_Work to be completed_:
Exactly as they appear, copy the lines from the one holding "Click green checkmark icon under 49AC7637" through the end of the records, leaving pictures out.

(Collected data entries)
┌────────

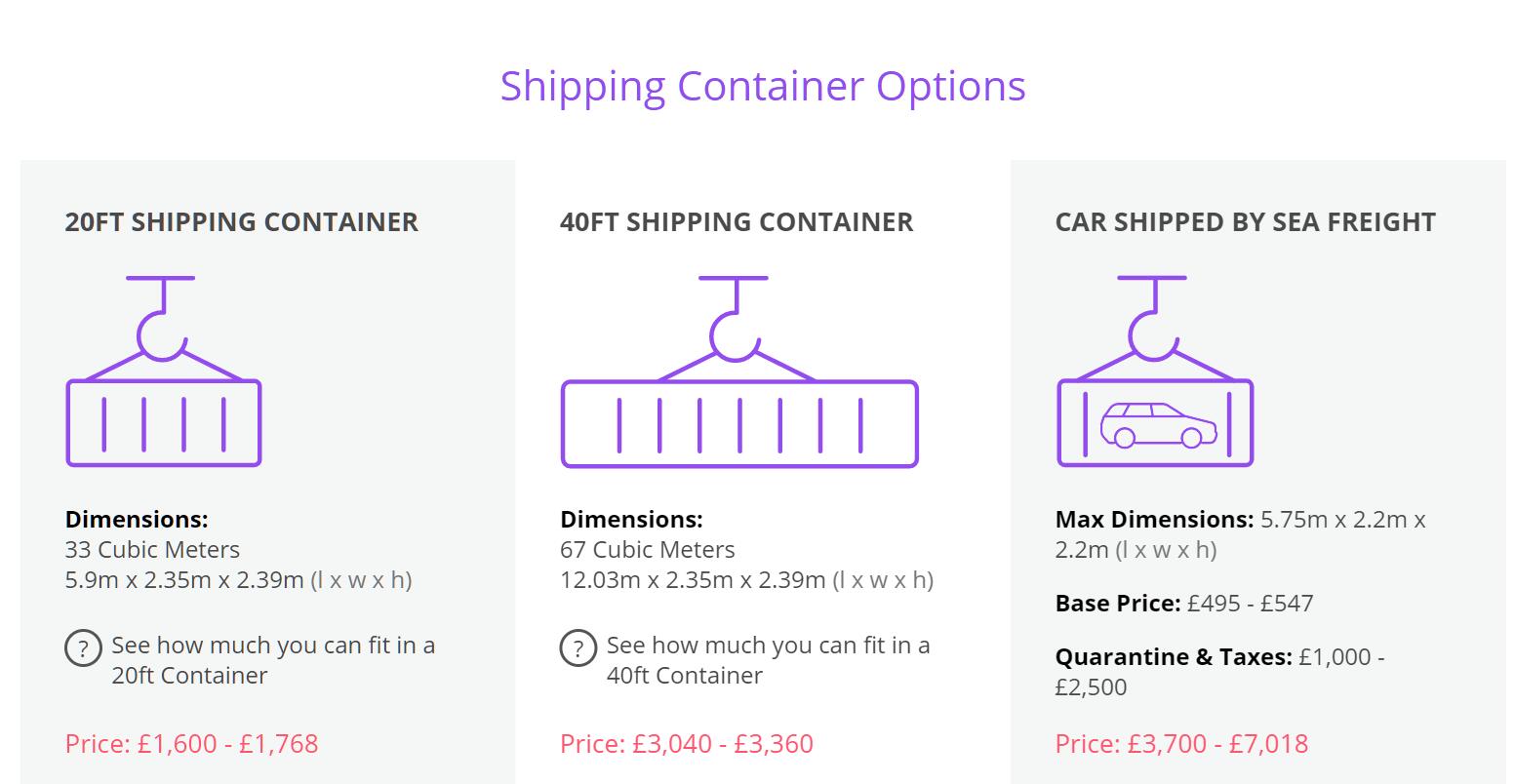Click the car 'Base Price' £495 - £547 line
Screen dimensions: 1515x784
[x=1183, y=604]
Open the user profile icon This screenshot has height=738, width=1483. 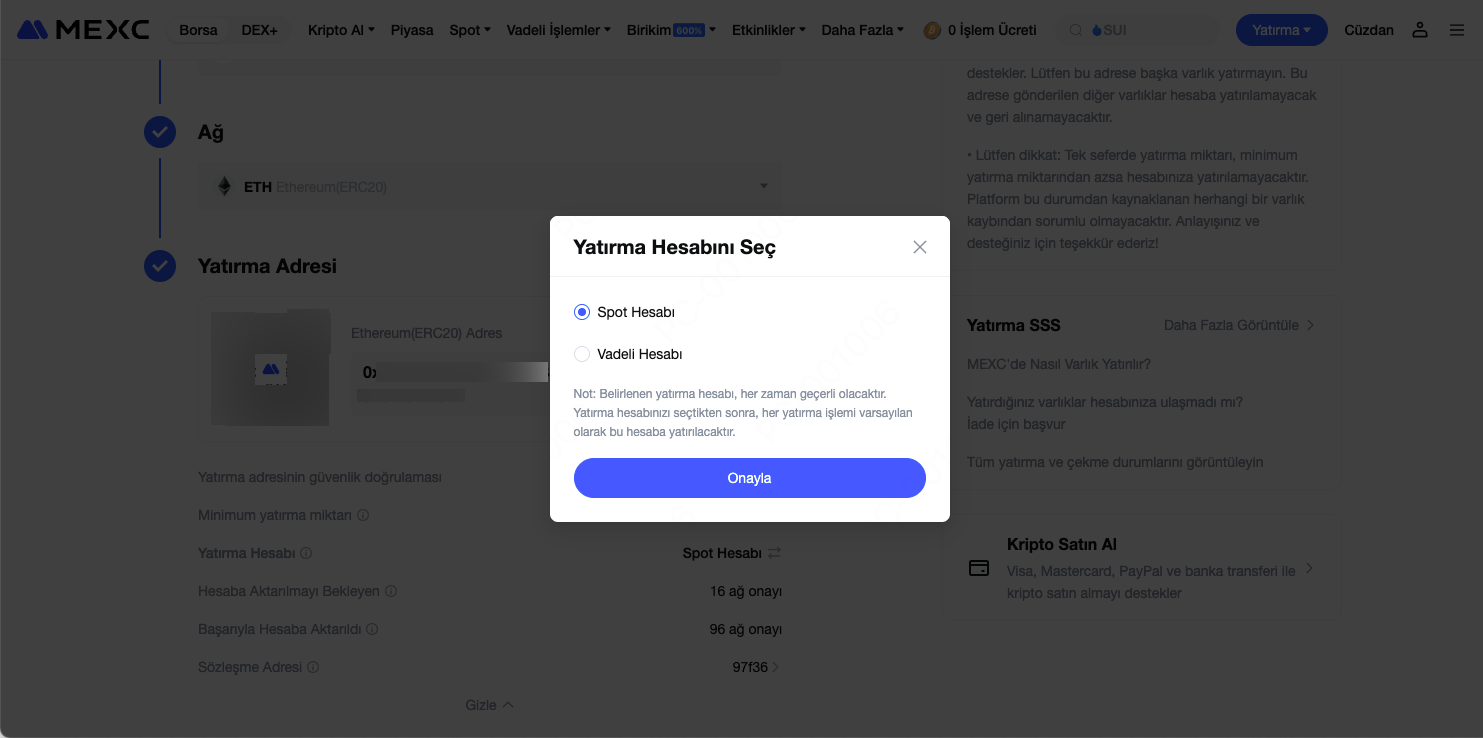click(1419, 30)
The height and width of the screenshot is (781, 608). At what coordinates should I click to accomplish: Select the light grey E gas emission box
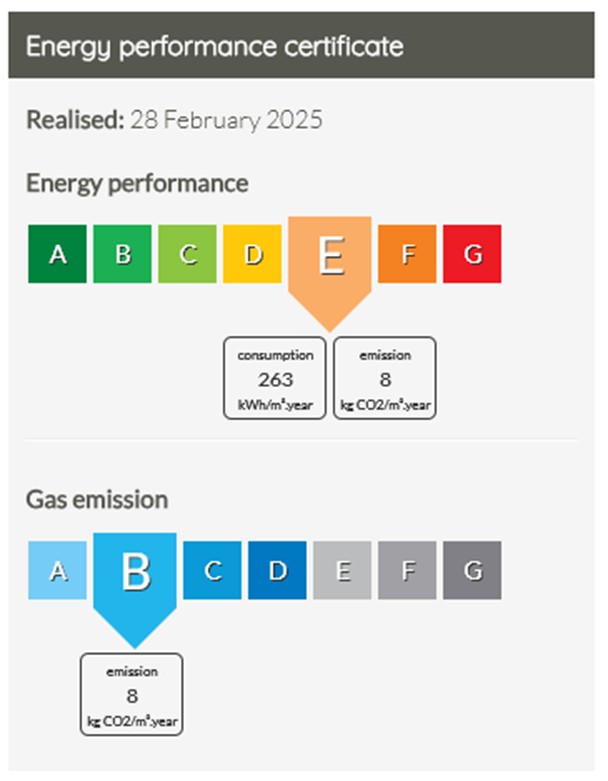[343, 570]
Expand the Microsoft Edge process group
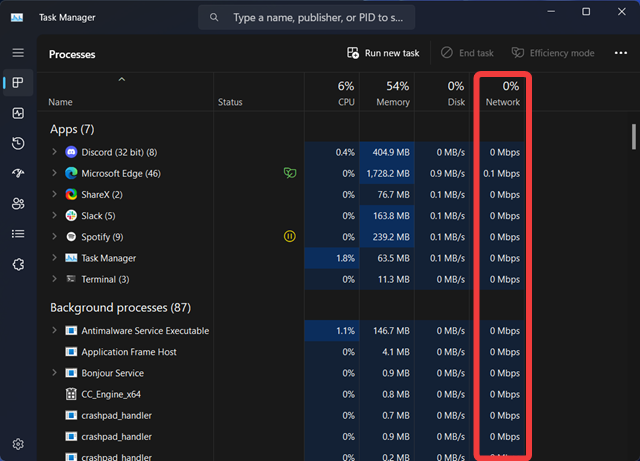640x461 pixels. click(x=54, y=173)
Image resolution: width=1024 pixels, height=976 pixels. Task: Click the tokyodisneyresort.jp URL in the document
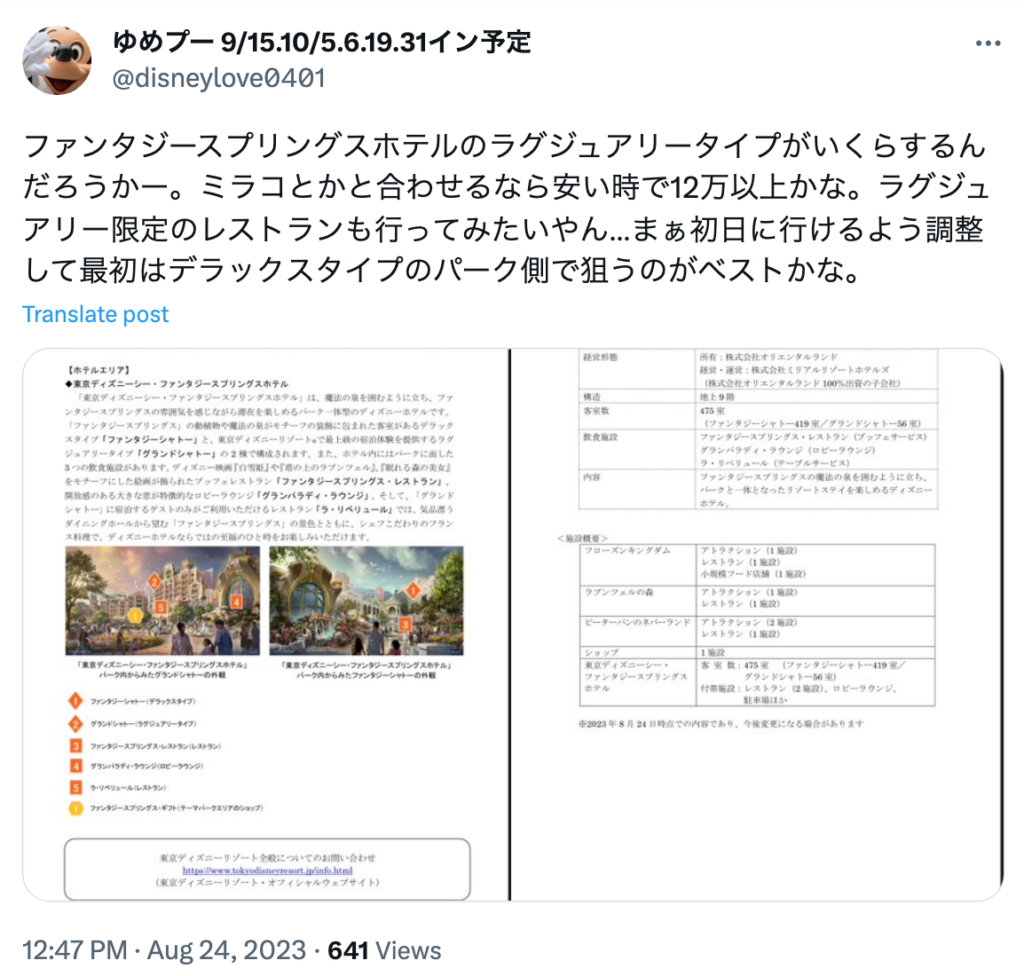pos(267,870)
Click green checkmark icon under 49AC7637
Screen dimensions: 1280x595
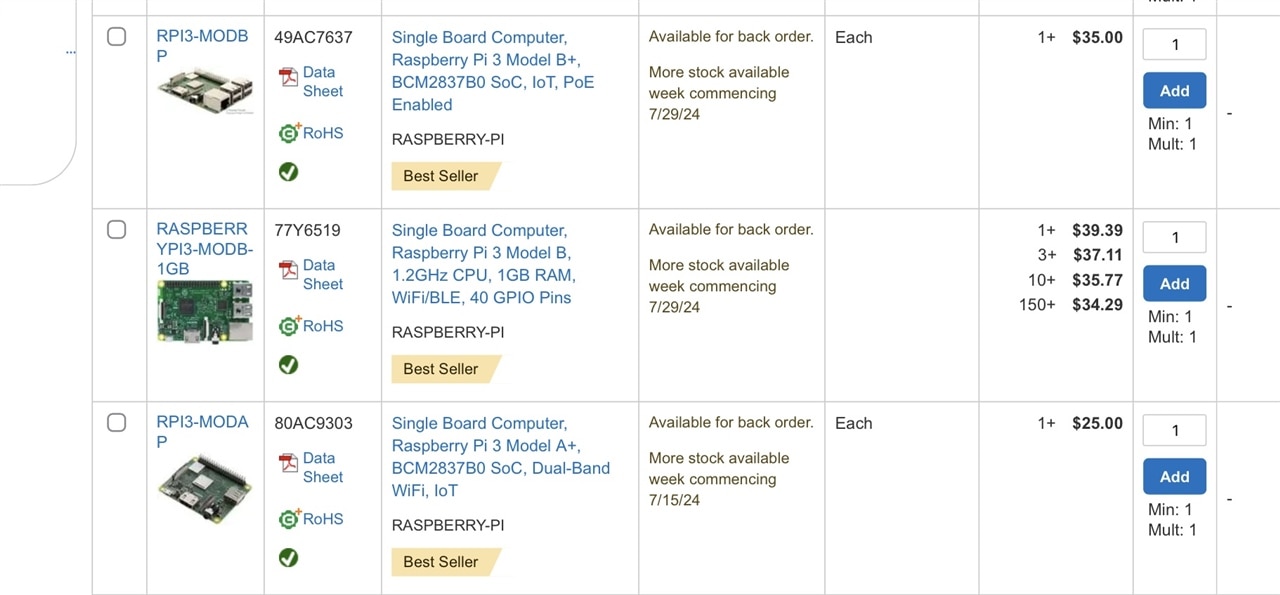click(289, 172)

└────────

_Task solution_:
Click green checkmark icon under 49AC7637
Screen dimensions: 1280x595
click(289, 172)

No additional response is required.